O direito internacional claramente concede imunidade soberana a certos
objetos usados para fins governamentais não comerciais, independentemente da sua
localização. Geralmente, aceita-se que navios de guerra e navios de propriedade ou
operados por um Estado e utilizados apenas para o serviço não comercial do governo
gozam de imunidade da jurisdição de qualquer Estado que não seja o Estado “de
bandeira”. Além disso, as aeronaves estatais gozam de imunidade soberana. Pessoas
ou objetos, incluindo aqueles envolvidos em atividades cibernéticas, em tais
embarcações ou aeronaves são imunes ao exercício de jurisdição de execução de
outro Estado, a bordo dessas plataformas à luz da inviolabilidade das mesmas. Para
se beneficiar da imunidade e inviolabilidade soberanas, a infraestrutura cibernética a
bordo da plataforma em questão deve ser dedicada exclusivamente a fins
governamentais.
Conclusão
Embora estejam sendo realizados progressos em âmbito internacional, como o
Tallinn Manual 2.0, o relacionamento entre a Defesa Cibernética e a soberania
nacional é um assunto de relativa complexidade, com muitas nuances e linhas tênues,
conforme a abordagem de cada país, frente a cada caso concreto.
O Brasil avançou em relação a sua soberania interna, com a promulgação do
Marco Civil da Internet, mas ainda precisa avançar mais na área do direito
internacional em relação ao ciberespaço. Essa situação é vivenciada também pela
maioria dos países do mundo, o que motivou iniciativas como os trabalhos
desenvolvidos para a confecção da segunda versão do Manual de Tallinn.
Os aspectos abordados neste artigo apenas arranham a superfície do tema.
Sugere-se que, em necessidade de um estudo mais aprofundado, o manual
supracitado seja extensivamente estudado.
O conceito de que o espaço cibernético é um lugar global comum, com uma
suposta ausência de fronteiras, vem sendo superado pela comunidade internacional,
que tende a aplicar ao ciberespaço os mesmos princípios de soberania do Estado,
evitando gerar instabilidades e um decorrente aproveitamento oportunista de um
eventual vácuo de regulamentações internacionais.

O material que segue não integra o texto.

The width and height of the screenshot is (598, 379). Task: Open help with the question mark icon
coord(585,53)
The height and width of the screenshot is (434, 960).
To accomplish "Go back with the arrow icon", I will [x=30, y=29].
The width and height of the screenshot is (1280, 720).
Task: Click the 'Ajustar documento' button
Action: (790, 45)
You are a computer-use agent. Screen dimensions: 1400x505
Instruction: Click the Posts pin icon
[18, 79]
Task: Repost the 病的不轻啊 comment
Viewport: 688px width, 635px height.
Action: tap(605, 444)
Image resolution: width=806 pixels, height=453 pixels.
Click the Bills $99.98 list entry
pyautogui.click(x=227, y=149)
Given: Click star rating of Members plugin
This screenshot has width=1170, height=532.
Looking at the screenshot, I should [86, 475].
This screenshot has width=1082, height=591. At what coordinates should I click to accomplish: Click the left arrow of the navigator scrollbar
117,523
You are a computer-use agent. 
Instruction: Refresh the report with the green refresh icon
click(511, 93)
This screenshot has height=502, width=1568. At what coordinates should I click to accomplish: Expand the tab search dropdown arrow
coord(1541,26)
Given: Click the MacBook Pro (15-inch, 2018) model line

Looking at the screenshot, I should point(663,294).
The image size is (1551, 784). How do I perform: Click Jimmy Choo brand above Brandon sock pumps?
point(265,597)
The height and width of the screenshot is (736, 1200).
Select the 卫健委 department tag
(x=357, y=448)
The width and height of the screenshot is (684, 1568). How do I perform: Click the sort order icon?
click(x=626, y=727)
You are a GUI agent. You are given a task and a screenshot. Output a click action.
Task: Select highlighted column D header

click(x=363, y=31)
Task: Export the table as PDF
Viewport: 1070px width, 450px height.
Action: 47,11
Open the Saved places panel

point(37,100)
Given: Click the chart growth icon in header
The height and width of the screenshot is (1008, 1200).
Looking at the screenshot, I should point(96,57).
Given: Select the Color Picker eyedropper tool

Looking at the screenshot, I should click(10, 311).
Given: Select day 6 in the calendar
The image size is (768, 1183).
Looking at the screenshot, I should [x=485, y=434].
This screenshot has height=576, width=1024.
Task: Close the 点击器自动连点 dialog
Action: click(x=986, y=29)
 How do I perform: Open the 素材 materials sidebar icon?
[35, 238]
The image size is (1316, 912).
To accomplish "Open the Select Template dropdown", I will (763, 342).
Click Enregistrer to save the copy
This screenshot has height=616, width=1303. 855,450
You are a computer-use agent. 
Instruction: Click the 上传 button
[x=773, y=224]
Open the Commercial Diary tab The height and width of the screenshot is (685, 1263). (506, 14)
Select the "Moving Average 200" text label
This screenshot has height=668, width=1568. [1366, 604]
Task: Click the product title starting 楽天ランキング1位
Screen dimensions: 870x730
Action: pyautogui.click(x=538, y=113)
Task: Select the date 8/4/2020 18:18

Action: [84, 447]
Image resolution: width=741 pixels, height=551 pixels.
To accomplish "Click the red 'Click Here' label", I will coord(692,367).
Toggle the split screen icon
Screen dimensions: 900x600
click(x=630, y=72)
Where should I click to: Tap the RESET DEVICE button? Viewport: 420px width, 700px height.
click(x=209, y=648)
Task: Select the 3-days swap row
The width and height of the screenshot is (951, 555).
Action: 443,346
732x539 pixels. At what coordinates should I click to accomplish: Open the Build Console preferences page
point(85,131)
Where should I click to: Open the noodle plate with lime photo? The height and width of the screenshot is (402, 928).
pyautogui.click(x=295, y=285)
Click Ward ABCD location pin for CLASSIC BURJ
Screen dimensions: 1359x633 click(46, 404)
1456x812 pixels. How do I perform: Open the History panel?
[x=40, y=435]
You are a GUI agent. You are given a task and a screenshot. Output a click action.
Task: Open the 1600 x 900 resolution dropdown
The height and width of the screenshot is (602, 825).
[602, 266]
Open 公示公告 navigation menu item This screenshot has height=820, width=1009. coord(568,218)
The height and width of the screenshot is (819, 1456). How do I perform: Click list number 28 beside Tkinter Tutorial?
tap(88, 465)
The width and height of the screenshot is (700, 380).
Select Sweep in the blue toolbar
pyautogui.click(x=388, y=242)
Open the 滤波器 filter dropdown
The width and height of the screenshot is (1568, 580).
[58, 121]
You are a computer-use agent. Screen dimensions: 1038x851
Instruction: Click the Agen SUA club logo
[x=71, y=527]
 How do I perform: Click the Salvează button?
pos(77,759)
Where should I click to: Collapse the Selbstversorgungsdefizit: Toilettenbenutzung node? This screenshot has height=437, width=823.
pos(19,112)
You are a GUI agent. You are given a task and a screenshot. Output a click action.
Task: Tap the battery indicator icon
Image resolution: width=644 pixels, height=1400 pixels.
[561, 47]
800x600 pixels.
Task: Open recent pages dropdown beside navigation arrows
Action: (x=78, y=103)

O fato é que um dos princípios descritos na Doutrina Militar de Defesa
Cibernética, o Princípio da Dissimulação (ou, conforme a doutrina de outros países, o
princípio da não atribuição) é continuamente observado, evitando a atribuição de
ações cibernéticas por Estados, o que aumenta a liberdade de ação para a utilização
do ciberespaço, mesmo em operações conduzidas em tempo de paz. Essa prática
não é uma inovação; nos dias atuais, dificilmente um Estado irá declarar guerra
abertamente contra outro. Se fizer isso, enfrentará uma série de limitações que irão
tolher a sua liberdade de ação, fruto de convenções internacionais que regulam os
conflitos armados.
Cabe ao Estado, então, balancear a liberdade de ação que se pretende ter no
espaço cibernético com as restrições impostas com a eventual adoção de normas
aderentes ao direito internacional que regulem as atividades nesse espaço.
A soberania desse “lugar” é retratada, então, pela capacidade de atuar,
modificar e decidir dentro do ambiente cibernético. Assim, a proteção da soberania no
espaço cibernético depende da soma vetorial dessas duas componentes: de um lado,
o arcabouço jurídico adotado pelo Estado, com aderência a normas aceitas pela
comunidade internacional, e de outro as estruturas de que o Estado dispõe para
realizar as ações cibernéticas (proteção, exploração e ataque) necessárias à proteção
da sua sociedade e dos interesses nacionais.